[Records contained in a dataset]

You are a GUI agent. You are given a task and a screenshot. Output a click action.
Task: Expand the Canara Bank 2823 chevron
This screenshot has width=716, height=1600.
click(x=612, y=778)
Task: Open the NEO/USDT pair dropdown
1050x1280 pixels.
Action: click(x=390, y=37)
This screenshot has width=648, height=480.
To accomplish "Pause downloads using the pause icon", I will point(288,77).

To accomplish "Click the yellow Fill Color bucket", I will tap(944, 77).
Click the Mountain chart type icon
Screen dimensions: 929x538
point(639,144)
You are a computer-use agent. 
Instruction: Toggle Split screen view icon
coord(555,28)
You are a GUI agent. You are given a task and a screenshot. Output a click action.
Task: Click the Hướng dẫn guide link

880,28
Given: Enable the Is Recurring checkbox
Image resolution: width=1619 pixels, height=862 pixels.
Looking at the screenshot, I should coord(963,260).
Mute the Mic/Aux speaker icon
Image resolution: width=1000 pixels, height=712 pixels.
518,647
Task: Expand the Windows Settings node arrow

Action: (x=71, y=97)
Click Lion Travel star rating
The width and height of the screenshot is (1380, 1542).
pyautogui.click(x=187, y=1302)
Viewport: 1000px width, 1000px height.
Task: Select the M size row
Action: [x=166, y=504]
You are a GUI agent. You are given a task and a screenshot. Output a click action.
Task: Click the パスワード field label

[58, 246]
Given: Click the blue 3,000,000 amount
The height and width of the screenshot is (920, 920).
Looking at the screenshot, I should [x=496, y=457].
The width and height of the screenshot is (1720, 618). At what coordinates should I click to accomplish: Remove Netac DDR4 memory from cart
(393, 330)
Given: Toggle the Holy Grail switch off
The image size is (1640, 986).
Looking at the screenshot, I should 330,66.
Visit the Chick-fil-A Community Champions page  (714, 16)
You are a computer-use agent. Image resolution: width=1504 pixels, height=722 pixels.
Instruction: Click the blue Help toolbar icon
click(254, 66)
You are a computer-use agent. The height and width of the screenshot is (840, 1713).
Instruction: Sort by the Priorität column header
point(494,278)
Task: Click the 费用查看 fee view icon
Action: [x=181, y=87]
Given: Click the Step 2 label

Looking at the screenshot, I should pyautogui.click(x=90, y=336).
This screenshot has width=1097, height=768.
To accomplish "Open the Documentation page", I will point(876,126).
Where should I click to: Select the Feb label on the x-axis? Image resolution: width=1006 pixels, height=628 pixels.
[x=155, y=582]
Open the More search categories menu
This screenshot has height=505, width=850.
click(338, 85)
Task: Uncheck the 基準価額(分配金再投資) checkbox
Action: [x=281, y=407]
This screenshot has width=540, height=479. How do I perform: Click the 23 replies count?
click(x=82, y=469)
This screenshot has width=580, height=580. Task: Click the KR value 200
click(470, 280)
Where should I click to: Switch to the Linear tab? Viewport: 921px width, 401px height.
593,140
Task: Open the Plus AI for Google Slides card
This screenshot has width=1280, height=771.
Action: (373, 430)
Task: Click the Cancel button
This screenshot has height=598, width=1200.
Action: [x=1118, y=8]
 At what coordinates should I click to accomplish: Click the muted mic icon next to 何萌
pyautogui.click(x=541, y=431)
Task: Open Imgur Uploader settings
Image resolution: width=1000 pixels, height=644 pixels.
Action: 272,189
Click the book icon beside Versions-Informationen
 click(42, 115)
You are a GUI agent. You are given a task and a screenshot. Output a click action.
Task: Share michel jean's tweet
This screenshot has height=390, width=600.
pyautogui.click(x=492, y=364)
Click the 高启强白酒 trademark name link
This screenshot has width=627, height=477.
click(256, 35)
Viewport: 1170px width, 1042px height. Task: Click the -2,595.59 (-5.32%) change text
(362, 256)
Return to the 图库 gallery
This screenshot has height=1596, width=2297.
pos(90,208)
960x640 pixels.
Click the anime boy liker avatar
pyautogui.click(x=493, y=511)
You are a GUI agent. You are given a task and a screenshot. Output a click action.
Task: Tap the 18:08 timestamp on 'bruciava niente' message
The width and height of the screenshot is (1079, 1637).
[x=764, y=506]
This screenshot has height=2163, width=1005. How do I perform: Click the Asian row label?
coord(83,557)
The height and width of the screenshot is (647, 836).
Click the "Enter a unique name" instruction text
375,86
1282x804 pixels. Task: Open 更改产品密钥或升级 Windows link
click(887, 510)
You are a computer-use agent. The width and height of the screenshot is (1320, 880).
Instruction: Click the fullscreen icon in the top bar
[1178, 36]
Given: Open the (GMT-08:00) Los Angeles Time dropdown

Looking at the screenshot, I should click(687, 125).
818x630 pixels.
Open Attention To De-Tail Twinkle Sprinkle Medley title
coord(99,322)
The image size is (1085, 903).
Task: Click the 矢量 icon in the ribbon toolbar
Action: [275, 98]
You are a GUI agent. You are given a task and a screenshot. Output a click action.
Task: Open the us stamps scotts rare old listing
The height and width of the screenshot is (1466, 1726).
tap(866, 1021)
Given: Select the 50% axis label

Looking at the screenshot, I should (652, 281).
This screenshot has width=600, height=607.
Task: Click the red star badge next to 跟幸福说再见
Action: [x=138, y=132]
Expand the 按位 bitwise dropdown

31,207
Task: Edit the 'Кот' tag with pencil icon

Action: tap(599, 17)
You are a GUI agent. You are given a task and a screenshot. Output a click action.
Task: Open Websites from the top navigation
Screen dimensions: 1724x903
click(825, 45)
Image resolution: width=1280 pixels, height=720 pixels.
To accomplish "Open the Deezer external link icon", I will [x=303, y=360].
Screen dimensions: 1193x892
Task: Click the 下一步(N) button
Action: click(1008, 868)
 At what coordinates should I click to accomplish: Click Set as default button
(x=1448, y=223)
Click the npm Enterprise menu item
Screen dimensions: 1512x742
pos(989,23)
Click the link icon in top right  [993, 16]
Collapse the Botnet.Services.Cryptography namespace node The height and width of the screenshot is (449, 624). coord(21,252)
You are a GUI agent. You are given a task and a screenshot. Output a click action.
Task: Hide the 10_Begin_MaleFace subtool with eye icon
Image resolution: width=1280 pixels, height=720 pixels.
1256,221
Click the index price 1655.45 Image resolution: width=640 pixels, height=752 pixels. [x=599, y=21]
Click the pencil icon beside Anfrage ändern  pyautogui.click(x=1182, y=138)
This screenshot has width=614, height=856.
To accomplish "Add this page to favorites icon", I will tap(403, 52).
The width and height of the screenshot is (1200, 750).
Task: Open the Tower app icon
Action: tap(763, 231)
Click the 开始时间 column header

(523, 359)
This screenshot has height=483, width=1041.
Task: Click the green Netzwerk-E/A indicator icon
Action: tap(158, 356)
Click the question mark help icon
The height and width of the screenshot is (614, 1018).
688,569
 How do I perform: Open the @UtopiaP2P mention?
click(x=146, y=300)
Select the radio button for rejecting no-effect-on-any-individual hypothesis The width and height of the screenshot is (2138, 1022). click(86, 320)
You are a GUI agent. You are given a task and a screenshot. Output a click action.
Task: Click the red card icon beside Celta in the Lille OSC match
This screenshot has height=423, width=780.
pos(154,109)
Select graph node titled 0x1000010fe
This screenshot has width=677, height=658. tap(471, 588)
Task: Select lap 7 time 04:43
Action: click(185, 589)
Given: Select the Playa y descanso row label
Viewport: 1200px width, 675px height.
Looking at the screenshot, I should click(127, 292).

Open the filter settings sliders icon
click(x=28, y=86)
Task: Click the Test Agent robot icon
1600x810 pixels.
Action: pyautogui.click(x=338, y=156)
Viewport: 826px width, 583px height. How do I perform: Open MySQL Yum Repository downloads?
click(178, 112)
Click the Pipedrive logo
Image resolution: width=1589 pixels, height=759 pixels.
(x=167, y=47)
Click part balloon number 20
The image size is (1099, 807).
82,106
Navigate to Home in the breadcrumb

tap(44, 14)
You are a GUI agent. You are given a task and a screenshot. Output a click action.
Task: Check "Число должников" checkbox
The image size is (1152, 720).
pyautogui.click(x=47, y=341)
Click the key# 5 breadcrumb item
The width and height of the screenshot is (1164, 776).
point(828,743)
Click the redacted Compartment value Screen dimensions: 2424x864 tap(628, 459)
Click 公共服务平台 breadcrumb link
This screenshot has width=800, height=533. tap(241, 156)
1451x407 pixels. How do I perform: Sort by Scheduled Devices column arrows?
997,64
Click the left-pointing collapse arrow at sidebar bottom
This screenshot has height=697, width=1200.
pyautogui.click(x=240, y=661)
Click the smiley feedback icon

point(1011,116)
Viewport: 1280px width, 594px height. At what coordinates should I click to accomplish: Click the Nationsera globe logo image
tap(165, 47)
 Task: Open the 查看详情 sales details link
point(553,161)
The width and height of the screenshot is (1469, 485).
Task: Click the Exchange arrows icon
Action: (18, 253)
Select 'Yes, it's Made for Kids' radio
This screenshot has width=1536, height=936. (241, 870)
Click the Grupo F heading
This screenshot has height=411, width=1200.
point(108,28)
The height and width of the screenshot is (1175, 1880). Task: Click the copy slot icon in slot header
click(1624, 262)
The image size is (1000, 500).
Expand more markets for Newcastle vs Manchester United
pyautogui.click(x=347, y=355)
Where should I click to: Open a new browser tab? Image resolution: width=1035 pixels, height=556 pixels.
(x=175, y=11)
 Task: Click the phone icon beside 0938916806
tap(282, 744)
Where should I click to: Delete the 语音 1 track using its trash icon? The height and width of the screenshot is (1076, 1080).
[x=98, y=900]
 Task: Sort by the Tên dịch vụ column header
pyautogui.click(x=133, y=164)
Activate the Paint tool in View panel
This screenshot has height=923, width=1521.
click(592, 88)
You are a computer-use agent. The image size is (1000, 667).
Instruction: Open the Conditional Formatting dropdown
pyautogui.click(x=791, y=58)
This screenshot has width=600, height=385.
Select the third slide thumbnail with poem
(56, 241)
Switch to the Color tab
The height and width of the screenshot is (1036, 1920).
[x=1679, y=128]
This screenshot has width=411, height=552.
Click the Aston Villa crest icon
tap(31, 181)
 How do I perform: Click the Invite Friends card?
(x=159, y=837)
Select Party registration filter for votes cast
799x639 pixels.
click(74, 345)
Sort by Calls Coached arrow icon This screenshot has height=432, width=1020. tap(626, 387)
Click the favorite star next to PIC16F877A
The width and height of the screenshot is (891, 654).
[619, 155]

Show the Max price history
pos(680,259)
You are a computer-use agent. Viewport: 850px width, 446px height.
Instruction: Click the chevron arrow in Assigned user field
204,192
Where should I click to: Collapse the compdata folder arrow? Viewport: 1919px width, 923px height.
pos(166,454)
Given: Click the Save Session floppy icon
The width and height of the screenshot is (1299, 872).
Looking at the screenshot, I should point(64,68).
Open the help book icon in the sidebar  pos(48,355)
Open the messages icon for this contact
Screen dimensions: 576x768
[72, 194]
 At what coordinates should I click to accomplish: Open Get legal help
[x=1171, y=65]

Work instruction:
Restate verbatim all lines from the start of the data through the line containing "This screenshot has width=648, height=480.", with both ends kept.

Response:
You are a GUI agent. You are given a task and a screenshot. Output a click action.
Task: Expand the Canara Bank 2823 chevron
This screenshot has width=716, height=1600.
click(x=612, y=778)
Task: Open the NEO/USDT pair dropdown
1050x1280 pixels.
Action: click(x=390, y=37)
This screenshot has width=648, height=480.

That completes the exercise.